### ENTRIES SHOWN
^^^^^^^^

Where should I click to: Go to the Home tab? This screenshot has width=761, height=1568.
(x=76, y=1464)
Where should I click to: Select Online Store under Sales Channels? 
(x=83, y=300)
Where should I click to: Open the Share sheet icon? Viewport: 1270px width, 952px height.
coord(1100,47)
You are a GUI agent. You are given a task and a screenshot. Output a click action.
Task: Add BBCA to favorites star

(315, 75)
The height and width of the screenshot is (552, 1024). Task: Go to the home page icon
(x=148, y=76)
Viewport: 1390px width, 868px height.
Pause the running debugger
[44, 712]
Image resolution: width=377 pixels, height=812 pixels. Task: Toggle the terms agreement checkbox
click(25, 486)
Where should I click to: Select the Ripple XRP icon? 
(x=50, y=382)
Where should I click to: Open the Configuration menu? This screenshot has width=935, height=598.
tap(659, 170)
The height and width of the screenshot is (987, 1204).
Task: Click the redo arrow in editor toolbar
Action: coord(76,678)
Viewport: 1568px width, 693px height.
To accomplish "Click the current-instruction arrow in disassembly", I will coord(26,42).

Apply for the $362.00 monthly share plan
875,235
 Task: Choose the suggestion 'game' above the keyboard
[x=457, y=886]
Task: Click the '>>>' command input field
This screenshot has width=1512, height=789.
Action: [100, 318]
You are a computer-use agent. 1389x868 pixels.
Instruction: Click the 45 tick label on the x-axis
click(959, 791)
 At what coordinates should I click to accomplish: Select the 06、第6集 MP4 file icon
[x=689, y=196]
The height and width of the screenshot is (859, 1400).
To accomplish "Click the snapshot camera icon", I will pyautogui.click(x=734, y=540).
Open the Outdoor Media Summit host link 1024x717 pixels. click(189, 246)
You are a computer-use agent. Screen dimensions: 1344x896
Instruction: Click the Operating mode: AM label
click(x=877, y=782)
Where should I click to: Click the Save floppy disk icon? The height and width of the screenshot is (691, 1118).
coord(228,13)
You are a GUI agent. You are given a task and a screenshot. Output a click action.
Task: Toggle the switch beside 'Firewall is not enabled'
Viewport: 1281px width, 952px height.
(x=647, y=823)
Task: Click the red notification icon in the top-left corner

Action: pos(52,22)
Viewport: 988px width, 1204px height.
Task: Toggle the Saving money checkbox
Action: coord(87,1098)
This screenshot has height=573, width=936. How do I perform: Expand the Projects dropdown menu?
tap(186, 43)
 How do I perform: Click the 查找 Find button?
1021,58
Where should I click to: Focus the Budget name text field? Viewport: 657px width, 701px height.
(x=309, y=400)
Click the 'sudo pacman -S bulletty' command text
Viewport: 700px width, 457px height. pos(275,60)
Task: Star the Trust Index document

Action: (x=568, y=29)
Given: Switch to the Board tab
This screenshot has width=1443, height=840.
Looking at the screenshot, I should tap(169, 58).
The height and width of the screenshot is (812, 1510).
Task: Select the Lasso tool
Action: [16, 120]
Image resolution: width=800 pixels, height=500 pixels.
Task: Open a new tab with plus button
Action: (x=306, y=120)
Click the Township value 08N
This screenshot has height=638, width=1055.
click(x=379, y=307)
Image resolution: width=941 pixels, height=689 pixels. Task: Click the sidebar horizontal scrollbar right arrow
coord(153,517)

^^^^^^^^

### OBJECTIVE
Copy all of the items above word for word.

### FULL SOLUTION
Where should I click to: Go to the Home tab? This screenshot has width=761, height=1568.
(x=76, y=1464)
Where should I click to: Select Online Store under Sales Channels? 
(x=83, y=300)
Where should I click to: Open the Share sheet icon? Viewport: 1270px width, 952px height.
coord(1100,47)
You are a GUI agent. You are given a task and a screenshot. Output a click action.
Task: Add BBCA to favorites star

(315, 75)
The height and width of the screenshot is (552, 1024). Task: Go to the home page icon
(x=148, y=76)
Viewport: 1390px width, 868px height.
Pause the running debugger
[44, 712]
Image resolution: width=377 pixels, height=812 pixels. Task: Toggle the terms agreement checkbox
click(25, 486)
Where should I click to: Select the Ripple XRP icon? 
(x=50, y=382)
Where should I click to: Open the Configuration menu? This screenshot has width=935, height=598.
tap(659, 170)
The height and width of the screenshot is (987, 1204).
Task: Click the redo arrow in editor toolbar
Action: coord(76,678)
Viewport: 1568px width, 693px height.
To accomplish "Click the current-instruction arrow in disassembly", I will coord(26,42).

Apply for the $362.00 monthly share plan
875,235
 Task: Choose the suggestion 'game' above the keyboard
[x=457, y=886]
Task: Click the '>>>' command input field
This screenshot has width=1512, height=789.
Action: [100, 318]
You are a computer-use agent. 1389x868 pixels.
Instruction: Click the 45 tick label on the x-axis
click(959, 791)
 At what coordinates should I click to accomplish: Select the 06、第6集 MP4 file icon
[x=689, y=196]
The height and width of the screenshot is (859, 1400).
To accomplish "Click the snapshot camera icon", I will pyautogui.click(x=734, y=540).
Open the Outdoor Media Summit host link 1024x717 pixels. click(189, 246)
You are a computer-use agent. Screen dimensions: 1344x896
Instruction: Click the Operating mode: AM label
click(x=877, y=782)
Where should I click to: Click the Save floppy disk icon? The height and width of the screenshot is (691, 1118).
coord(228,13)
You are a GUI agent. You are given a task and a screenshot. Output a click action.
Task: Toggle the switch beside 'Firewall is not enabled'
Viewport: 1281px width, 952px height.
(x=647, y=823)
Task: Click the red notification icon in the top-left corner

Action: pos(52,22)
Viewport: 988px width, 1204px height.
Task: Toggle the Saving money checkbox
Action: coord(87,1098)
This screenshot has height=573, width=936. How do I perform: Expand the Projects dropdown menu?
tap(186, 43)
 How do I perform: Click the 查找 Find button?
1021,58
Where should I click to: Focus the Budget name text field? Viewport: 657px width, 701px height.
(x=309, y=400)
Click the 'sudo pacman -S bulletty' command text
Viewport: 700px width, 457px height. pos(275,60)
Task: Star the Trust Index document

Action: (x=568, y=29)
Given: Switch to the Board tab
This screenshot has width=1443, height=840.
Looking at the screenshot, I should tap(169, 58).
The height and width of the screenshot is (812, 1510).
Task: Select the Lasso tool
Action: [16, 120]
Image resolution: width=800 pixels, height=500 pixels.
Task: Open a new tab with plus button
Action: (x=306, y=120)
Click the Township value 08N
This screenshot has height=638, width=1055.
click(x=379, y=307)
Image resolution: width=941 pixels, height=689 pixels. Task: Click the sidebar horizontal scrollbar right arrow
coord(153,517)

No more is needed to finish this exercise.